Mit dem Aufstieg der KI-Technologien erreicht die weltweite Nachfrage nach Speicher Rekordwerte, doch der Branchenriese Samsung bleibt hinter den Erwartungen zurück. Trotz der steigenden Nachfrage plant der südkoreanische Technologieriese, die DRAM-Produktion lediglich im einstelligen Prozentbereich zu erhöhen. Dies könnte den Engpass in der Lieferkette weiter verschärfen und zu erheblichen Bestandsengpässen für Kunden führen.

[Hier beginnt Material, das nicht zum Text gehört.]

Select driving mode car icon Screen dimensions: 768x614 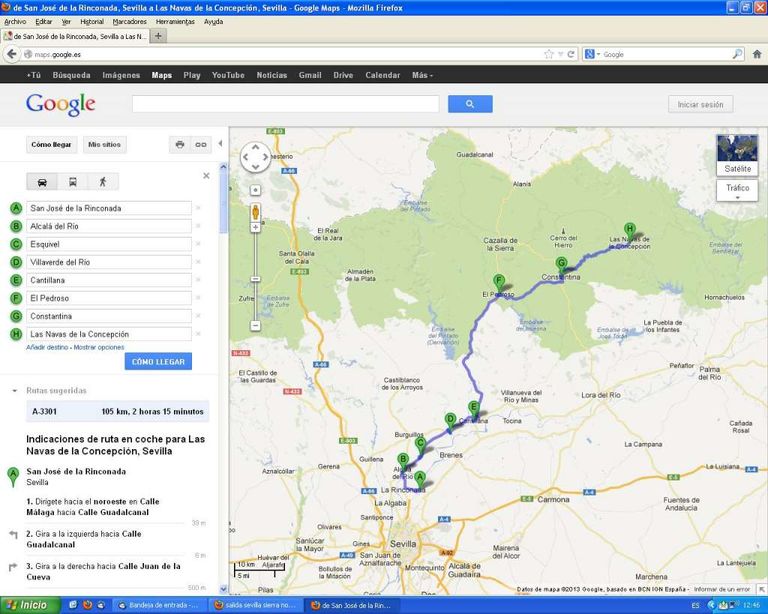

Geringes Produktionswachstum trotz Nachfrageboom
Berichten zufolge strebt Samsung in diesem Jahr eine Steigerung der gesamten DRAM-Wafer-Produktion um nur 5 % auf etwa 8 Millionen Einheiten an. Marktanalysen prognostizieren jedoch, dass die Kundennachfrage im Vergleich zum Vorjahr um 30 % steigen wird. Insbesondere der Hyperscaling-Bedarf von Giganten wie AMD und NVIDIA treibt diese Nachfrage an, während Samsungs begrenzte Kapazitätserhöhung den Markt kurzfristig kaum entlasten dürfte.
Fokus auf KI und HBM-Technologien
Hersteller wie Samsung, SK hynix und Micron meiden eine aggressive Produktionssteigerung, da sie Überbestände fürchten, sobald sich die KI-Nachfrage normalisiert. Bestehende Kapazitätserweiterungen und neue Anlagen, wie Samsung Pyeongtaek, sind fast ausschließlich für HBM-Technologien (High Bandwidth Memory) reserviert. Dies bedeutet, dass das Segment der Standard-Unterhaltungselektronik kaum von der Produktionssteigerung profitieren wird.
Knappheit könnte bis 2028 andauern
Branchenexperten erwarten keine baldige Lösung des Speicherengpasses. Aussagen von Micron-Verantwortlichen deuten darauf hin, dass der Speichermangel aufgrund des stetigen Wachstums im KI-Markt mindestens bis 2028 anhalten könnte. Für die Verbraucher bedeutet dies, dass die Preise hoch bleiben und die Produktverfügbarkeit schwierig bleibt.